Restaurantbespreking: Brussel - Restaurant Brugmann
Toegegeven: we hebben al vaak toegejuicht dat een geweldige gastronomische ervaring tegenwoordig niet meer moet gepaard gaan met stijfheid en een overdreven nadruk op etiquette, het is wel eens leuk om ergens te gaan eten waar nog veel aandacht wordt besteed aan luxe en decorum – zoals in restaurant Brugmann te Vorst, bijvoorbeeld. De sfeer doet denken aan de betere zaken in Parijs of oudere Brusselse gloriën als La Villa Lorraine voor de vorige herinrichting, maar weet het jonge team ook op culinair vlak het niveau te halen dat een dergelijk interieur rechtvaardigt? Je leest het hieronder.
Klik op de afbeelding om het volledige artikel te downloaden in een mooier pdf-formaat
Achtergrond
Vaak kopiëren onze collega’s de informatie die in de persberichten staat die we mogen ontvangen en dus lees je op het internet dat restaurant Brugmann zich op ‘wandelafstand van het Brugmannplein’ bevindt. Dat is op zich wel correct, maar toch denken we dat de meeste mensen het woord ‘wandelafstand’ associëren met enkele tientallen tot honderden meters en niet met de 1,1 kilometer die de eettempel van het plein scheidt. Bovendien hoef je het allemaal niet zo ver te zoeken, want het restaurant bevindt zich gewoon op de Brugmannlaan, waardoor de naam een behoorlijk logische keuze lijkt.
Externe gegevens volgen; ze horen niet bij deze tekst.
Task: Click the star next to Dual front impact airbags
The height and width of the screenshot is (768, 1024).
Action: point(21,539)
Wat er ook van zij, het prachtige herenhuis waar de eetgelegenheid in gehuisvest is, werd opgericht in 1899 en behoorde achtereenvolgens toe aan de familie van Raoul Richard (die zijn barontitel te danken had aan zijn werk als oorlogsvrijwilliger, vuurkruiser, burgerlijk mijningenieur, elektrisch ingenieur, minister en ondersecretaris van bevoorrading), het Brussels Hoofdstedelijk Gewest (dat besliste om de tuin om te toveren tot een openbaar park), privé-eigenaars en, sinds 2014, de huidige uitbaters. Die renoveerden het pand volledig en dat is aan zowat elk detail te merken.
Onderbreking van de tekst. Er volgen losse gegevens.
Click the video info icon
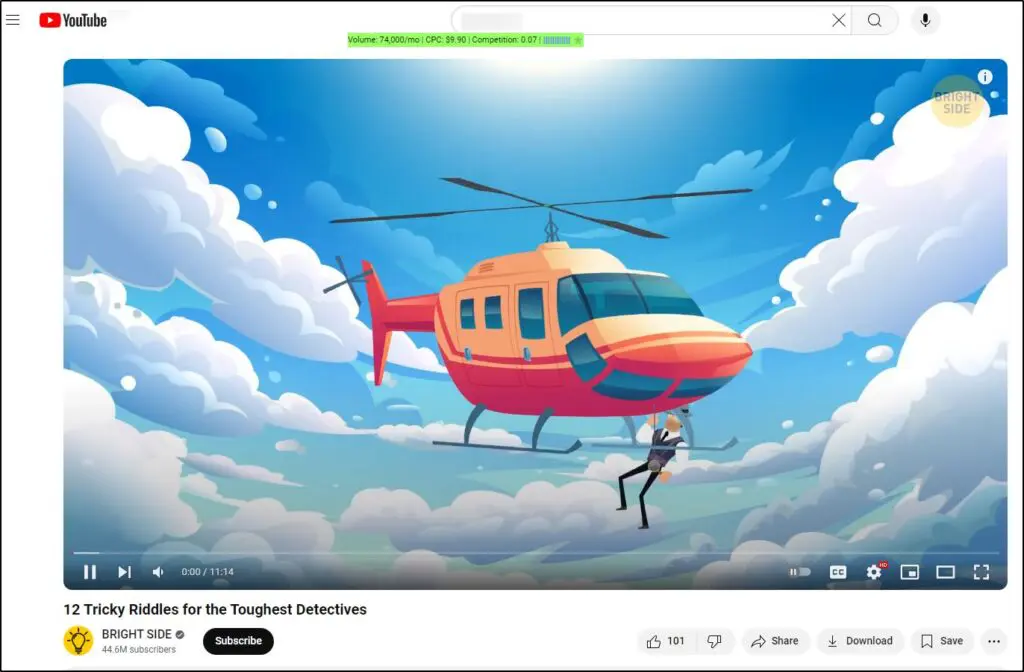1024x672 pixels. coord(985,76)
Eigenaars Thomas Guerini en Maria Lovero Riso wonen in Saoedi-Arabië, waardoor het derde lid van het trio, chef Mathias Van Eenoo, Brugmann alleen mag leiden. Van Eenoo’s beide ouders waren Belgische restaurateurs, maar toch groeide de chef op in de Provence en verdiende zijn sporen voornamelijk in Parijs. Hij werkte in zaken als Lucas Carton, Mama Shelter, L’Opéra in de Place Garnier en Le Candille. Jammer genoeg vrezen we dat het luxueuze decor van Brugmann en de tekst over de chef die op de website te vinden is de verwachtingen wel erg hoog maken. Daar wordt gesproken van sterrenzaken en Le Candille heeft wel degelijk een ster, maar de meeste andere zaken waar Van Eenoo heeft gewerkt, staan in de restaurantgidsen niet zo hoog gequoteerd als Le Candille, al zijn ze vaak geopend door sterrenchefs. De hoge verwachtingen zijn ook niet nodig, want met een 13 op 20 in de Gault&Millau mag je toch naar buiten komen en bovendien is de chef zeker nog jong genoeg om zichzelf de komende jaren sterk te kunnen verbeteren.
Interieur & ontvangst
Zodra onze auto voor de deur van het restaurant stopt, worden we begroet door een valetparkingmedewerker, die ons aanbiedt om de wagen te parkeren. We zijn echter meegereden met een acteercursist van ons en gaan zonder hem naar binnen, waardoor het niet nodig is om te parkeren, maar de dienst wordt enorm geapprecieerd.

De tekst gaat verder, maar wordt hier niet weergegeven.